* [TASK GOAL] Only one span of the listing below is wanted: the lines from the one with "Click the Starter" through the one with "Click the Email envelope", reproduced exactly, both ends kept.
/---
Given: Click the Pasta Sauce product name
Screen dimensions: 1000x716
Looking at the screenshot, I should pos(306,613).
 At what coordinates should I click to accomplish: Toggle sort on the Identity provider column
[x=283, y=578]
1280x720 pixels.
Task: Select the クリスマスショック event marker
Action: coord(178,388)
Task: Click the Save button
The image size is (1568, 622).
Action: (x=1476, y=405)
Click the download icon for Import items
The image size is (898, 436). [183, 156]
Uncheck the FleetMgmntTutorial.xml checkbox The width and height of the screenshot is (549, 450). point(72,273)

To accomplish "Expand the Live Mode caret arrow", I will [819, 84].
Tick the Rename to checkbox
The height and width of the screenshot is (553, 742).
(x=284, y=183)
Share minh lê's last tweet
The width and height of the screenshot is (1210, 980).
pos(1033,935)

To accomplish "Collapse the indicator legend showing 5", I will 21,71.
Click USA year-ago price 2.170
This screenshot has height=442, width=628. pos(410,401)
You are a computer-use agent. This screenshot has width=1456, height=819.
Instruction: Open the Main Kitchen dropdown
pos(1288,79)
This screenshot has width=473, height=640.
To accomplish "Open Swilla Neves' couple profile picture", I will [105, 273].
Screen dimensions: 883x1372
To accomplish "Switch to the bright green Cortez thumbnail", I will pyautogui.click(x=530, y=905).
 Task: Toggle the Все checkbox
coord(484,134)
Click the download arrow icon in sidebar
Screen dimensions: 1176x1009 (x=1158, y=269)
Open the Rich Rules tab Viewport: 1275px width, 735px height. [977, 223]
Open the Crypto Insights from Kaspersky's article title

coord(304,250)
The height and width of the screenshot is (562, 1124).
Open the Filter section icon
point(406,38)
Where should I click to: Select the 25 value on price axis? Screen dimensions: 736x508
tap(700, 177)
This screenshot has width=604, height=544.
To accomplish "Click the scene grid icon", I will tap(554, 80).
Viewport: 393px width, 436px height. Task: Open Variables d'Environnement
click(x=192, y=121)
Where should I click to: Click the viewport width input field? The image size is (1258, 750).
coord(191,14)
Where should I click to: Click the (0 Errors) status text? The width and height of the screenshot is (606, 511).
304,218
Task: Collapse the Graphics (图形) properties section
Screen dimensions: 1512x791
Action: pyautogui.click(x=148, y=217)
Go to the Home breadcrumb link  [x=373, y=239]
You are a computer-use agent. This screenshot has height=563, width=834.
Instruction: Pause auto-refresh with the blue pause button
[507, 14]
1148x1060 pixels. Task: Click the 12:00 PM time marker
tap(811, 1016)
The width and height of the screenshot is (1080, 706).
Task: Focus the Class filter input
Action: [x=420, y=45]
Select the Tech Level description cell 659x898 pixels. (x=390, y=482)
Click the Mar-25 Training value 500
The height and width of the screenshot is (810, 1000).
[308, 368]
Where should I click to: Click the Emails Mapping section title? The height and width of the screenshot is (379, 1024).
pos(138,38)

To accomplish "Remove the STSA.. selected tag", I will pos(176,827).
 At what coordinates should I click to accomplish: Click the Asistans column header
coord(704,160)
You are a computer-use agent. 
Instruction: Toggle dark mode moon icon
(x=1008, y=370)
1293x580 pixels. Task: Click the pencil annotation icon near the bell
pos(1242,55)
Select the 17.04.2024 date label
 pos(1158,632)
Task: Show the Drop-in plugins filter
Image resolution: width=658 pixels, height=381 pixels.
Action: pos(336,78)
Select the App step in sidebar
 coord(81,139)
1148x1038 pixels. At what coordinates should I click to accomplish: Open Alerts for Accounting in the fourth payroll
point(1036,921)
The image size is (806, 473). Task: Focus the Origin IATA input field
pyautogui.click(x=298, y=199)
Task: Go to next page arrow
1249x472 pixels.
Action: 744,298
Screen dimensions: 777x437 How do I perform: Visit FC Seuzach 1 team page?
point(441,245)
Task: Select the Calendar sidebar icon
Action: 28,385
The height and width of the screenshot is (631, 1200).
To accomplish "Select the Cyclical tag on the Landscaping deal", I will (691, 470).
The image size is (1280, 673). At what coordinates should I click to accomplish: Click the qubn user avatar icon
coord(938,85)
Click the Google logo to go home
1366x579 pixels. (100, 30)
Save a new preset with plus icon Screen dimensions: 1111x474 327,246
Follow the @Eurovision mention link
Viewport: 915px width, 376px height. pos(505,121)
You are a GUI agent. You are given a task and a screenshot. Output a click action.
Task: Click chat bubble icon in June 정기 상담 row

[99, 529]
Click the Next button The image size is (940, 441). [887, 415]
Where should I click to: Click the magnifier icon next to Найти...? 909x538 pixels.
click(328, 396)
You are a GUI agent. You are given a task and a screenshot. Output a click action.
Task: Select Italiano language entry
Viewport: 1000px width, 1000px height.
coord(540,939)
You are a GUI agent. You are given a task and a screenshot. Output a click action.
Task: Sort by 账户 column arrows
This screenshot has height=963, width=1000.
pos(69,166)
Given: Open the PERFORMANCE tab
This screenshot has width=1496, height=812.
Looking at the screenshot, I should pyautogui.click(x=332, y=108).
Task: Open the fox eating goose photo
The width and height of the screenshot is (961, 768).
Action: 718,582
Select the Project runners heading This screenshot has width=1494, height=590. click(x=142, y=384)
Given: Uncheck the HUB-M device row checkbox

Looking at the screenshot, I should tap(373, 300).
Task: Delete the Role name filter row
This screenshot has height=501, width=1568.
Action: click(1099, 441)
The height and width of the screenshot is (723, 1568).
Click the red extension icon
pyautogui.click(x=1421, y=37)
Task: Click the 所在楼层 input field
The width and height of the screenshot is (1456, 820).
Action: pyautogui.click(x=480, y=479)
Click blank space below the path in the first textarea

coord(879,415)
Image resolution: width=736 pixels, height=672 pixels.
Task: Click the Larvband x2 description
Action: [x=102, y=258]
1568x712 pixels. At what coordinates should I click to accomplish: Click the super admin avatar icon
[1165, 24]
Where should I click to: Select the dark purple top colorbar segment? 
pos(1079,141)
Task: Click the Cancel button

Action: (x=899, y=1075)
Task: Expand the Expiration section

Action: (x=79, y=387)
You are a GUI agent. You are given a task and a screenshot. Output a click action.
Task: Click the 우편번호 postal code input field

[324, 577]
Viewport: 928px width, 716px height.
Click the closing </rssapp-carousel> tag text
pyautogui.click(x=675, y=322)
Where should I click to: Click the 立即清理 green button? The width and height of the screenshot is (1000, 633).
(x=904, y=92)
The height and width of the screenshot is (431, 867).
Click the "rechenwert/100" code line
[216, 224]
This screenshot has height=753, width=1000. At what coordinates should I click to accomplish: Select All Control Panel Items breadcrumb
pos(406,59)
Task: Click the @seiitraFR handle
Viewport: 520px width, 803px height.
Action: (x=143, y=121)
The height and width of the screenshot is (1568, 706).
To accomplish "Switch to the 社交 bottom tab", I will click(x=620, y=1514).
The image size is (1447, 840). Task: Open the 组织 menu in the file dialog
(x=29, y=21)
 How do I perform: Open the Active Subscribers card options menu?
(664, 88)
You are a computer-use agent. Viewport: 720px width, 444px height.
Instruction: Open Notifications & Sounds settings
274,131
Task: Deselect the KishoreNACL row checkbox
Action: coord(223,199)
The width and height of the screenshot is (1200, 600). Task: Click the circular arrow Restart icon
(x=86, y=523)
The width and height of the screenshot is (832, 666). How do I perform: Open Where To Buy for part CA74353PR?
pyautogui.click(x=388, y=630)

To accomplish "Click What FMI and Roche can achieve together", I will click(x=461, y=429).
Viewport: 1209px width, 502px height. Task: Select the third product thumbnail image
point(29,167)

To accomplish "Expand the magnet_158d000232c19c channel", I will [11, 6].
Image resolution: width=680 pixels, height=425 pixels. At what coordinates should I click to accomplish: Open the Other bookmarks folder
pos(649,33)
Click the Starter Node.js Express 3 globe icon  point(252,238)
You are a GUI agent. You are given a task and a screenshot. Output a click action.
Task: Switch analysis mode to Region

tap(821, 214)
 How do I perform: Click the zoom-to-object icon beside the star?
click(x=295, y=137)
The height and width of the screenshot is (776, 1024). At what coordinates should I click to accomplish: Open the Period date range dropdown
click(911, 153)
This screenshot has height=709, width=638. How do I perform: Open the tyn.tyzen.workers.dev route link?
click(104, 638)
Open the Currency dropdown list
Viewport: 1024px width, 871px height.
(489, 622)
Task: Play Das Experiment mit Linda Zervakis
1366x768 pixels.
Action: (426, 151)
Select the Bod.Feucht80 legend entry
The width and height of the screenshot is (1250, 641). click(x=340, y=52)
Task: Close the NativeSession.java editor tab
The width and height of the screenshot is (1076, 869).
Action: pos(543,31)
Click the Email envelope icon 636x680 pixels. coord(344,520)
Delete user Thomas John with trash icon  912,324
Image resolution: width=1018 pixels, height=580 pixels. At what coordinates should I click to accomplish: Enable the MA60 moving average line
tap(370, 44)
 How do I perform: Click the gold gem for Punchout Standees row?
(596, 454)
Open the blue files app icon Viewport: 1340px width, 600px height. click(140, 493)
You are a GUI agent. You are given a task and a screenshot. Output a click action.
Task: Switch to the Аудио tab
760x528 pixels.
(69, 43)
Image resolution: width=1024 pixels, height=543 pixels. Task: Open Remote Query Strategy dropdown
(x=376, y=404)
\---
* [SOLUTION TO THIS TASK]
Click the Starter Node.js Express 3 globe icon  point(252,238)
You are a GUI agent. You are given a task and a screenshot. Output a click action.
Task: Switch analysis mode to Region

tap(821, 214)
 How do I perform: Click the zoom-to-object icon beside the star?
click(x=295, y=137)
The height and width of the screenshot is (776, 1024). At what coordinates should I click to accomplish: Open the Period date range dropdown
click(911, 153)
This screenshot has height=709, width=638. How do I perform: Open the tyn.tyzen.workers.dev route link?
click(104, 638)
Open the Currency dropdown list
Viewport: 1024px width, 871px height.
(489, 622)
Task: Play Das Experiment mit Linda Zervakis
1366x768 pixels.
Action: (426, 151)
Select the Bod.Feucht80 legend entry
The width and height of the screenshot is (1250, 641). click(x=340, y=52)
Task: Close the NativeSession.java editor tab
The width and height of the screenshot is (1076, 869).
Action: pos(543,31)
Click the Email envelope icon 636x680 pixels. coord(344,520)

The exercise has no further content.